エリート外交官の完璧なる偽装結婚 ……のはずが旦那様は私を溺愛しているみたいです?!
 千穂の表情がひび割れていく。

「なにそれ、冗談でしょ?」

「違うの。本当に」

「だって黒崎さんって外交官でしょ。しかもイケメンで、義理の父親は国会議員。そんな雲の上に住んでる人が、仁奈ごときを選ぶはずないじゃん」

 小さな呟きは辺りの喧騒にかき消されることなく私の耳に届いて耳朶を切り裂いた。

「仁奈は騙されてるんだよ。黒崎さんは、仁奈みたいな貧乏人が物珍しいからちょっと遊んでるだけでしょ。きっとすぐ飽きて別の女のところに行くよ。外交官なんてよそで遊びまくってるだろうし。色んな国に女がいるんじゃない?」

「滉太郎さんはそんな人じゃない。その言葉、今すぐ訂正して」

 私は堪らず言い返した。滉太郎さんを悪く言われることは許せなかった。

 千穂の目が吊り上がる。千穂が口を開いた時、階段から「あっ、千穂ちゃんじゃーん」と軽い口調の声がボールのように弾んで届いた。

 千穂の肩越しに男性がふたりが階段を登ってくるのが見える。それぞれ金髪と茶髪で、ワックスで髪をかなり固めているのか毛先はまったく揺れていない。

「遅いじゃん。待ってたよー。この子がお友達?」

 金髪の男性がまるで恋人のように背後から千穂を抱きしめる。途端に千穂の表情が和らぐ。

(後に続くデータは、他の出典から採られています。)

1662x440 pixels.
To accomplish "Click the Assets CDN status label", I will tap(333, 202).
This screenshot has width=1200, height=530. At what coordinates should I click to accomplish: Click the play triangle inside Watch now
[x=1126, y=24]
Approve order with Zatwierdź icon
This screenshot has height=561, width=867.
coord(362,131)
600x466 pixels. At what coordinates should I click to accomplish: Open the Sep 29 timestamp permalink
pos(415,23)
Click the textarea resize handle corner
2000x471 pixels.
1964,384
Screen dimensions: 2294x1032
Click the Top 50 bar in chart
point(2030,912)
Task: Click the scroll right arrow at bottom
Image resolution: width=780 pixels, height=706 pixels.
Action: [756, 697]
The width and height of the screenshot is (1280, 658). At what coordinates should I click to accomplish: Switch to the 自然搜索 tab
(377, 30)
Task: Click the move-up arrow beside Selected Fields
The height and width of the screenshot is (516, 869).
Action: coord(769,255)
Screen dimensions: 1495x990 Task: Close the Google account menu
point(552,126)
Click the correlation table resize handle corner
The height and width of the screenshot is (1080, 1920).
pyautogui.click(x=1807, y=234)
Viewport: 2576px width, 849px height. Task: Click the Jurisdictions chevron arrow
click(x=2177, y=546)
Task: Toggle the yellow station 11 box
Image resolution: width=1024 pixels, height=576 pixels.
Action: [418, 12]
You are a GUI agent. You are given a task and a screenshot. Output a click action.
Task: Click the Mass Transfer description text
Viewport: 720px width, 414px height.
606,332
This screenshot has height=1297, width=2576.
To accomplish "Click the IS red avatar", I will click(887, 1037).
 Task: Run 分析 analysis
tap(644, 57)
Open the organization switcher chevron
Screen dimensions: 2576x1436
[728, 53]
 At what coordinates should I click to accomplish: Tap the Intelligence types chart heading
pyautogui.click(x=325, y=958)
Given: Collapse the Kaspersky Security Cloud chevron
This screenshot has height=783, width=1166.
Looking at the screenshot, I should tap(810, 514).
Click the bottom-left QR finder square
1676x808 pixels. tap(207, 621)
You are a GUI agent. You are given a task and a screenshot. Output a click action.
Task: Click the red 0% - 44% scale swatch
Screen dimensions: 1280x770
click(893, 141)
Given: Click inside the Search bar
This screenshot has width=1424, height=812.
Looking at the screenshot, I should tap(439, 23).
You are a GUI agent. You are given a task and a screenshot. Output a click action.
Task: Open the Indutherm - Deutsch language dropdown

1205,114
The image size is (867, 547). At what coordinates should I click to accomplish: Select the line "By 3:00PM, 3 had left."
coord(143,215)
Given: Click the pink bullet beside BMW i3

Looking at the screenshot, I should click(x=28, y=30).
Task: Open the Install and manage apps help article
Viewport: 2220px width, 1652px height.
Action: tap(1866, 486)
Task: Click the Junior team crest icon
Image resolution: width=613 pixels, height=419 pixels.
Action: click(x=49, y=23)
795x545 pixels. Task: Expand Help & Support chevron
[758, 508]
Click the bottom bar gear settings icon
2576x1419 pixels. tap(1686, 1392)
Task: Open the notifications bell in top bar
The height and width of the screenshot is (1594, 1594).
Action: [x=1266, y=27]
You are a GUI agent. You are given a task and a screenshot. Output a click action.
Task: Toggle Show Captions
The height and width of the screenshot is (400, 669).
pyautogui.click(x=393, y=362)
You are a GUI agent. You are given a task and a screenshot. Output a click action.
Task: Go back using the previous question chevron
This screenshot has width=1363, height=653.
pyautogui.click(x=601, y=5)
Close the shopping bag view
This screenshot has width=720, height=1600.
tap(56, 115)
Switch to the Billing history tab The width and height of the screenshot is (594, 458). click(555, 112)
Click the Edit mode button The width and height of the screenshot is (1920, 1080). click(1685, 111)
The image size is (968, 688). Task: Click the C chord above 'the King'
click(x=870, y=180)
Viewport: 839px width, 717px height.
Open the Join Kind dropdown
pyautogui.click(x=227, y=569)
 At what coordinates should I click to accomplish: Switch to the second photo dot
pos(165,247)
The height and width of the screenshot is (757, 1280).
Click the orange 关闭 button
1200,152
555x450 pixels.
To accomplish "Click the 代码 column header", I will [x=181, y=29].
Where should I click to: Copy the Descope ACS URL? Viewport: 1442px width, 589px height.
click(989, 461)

「うん。でもこの子、頭固くって、突然行かないとか言い出してさ」

「えー、マジでー? 一緒に行こうよー、俺ら最高に盛り上げるからさー」

「そーそー。今夜は俺と楽しも? 姫」

 黒髪の男性に腰を引き寄せられ、私はギョッとして彼の体を押して離れようとした。でも思いのほか力が強くて、彼の体はびくともしない。